En octobre 2024, la visite officielle d’Emmanuel Macron à Rabat crée clairement un point de bascule. D’abord parce qu’elle met fin à trois années de brouilles et de tensions, une période compliquée pour le monde économique notamment, et rare dans le rapport entre les deux pays. Mais en reconnaissant la marocanité du Sahara occidental, le Président de la République française a su envoyer un signal fort. Avec Rabat, les relations reprennent alors la couleur amicale et bienveillante de toujours.

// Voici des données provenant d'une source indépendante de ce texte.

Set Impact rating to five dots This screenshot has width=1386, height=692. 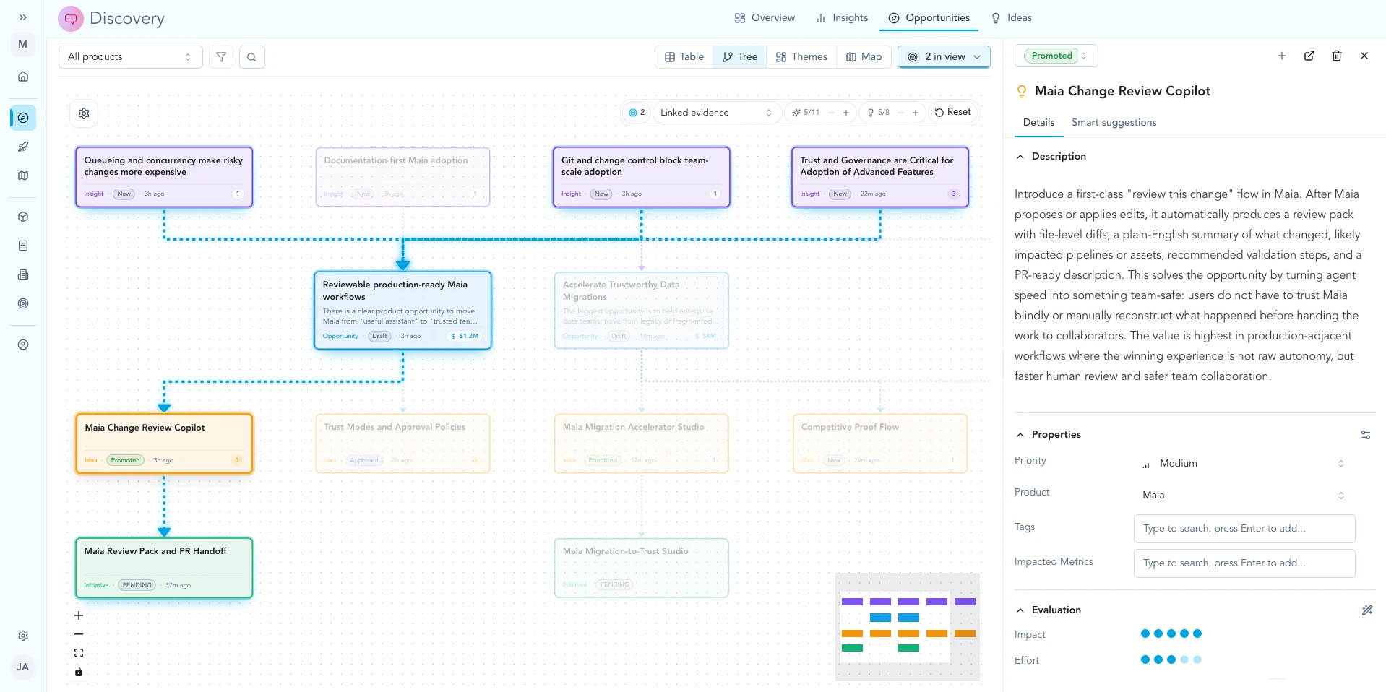click(1197, 633)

Ensuite, parce que cette visite d’Etat permet de redéfinir les contours de la coopération économique. Quarante-deux accords signés, 11 milliards d’euros d’investissement, de grands projets nourris par les compétences partagées et des entreprises françaises et marocaines leaders dans leur secteur tels Alstom et Egis sur la ligne ferroviaire Kenitra-Marrakech, Engie et OCP sur les ambitions liées à d’hydrogène vert, CMA CGM (actionnaire de La Tribune Afrique, NDLR) et Tanger Med pour consolider les flux maritimes et développer le fret, Thales Alenia Space et Panafsat sur des questions de connectivités…
La rencontre de haut niveau organisée ce jeudi à Rabat s’inscrit donc dans ce contexte. Avec, tout de même – et le Maroc y est sensible – le fait qu’il s’agit ici du premier déplacement au Maroc de Sébastien Lecornu en tant que Premier ministre. Un autre signal que Rabat apprécie et qui montre bien que le partenariat d’exception renforcé porté il y a bientôt deux ans par Mohammed VI et Emmanuel Macron s’inscrit dans le long terme. D’ailleurs, dans l’entourage de Rabat on souligne l’implication des deux chefs d’État et on dit vivre cette séquence comme l’aboutissement d’une séquence de rapprochement très dense, pas moins d’une cinquantaine de visites ministérielles s’étant déroulée au Maroc, couvrant par ailleurs tous les secteurs de la coopération.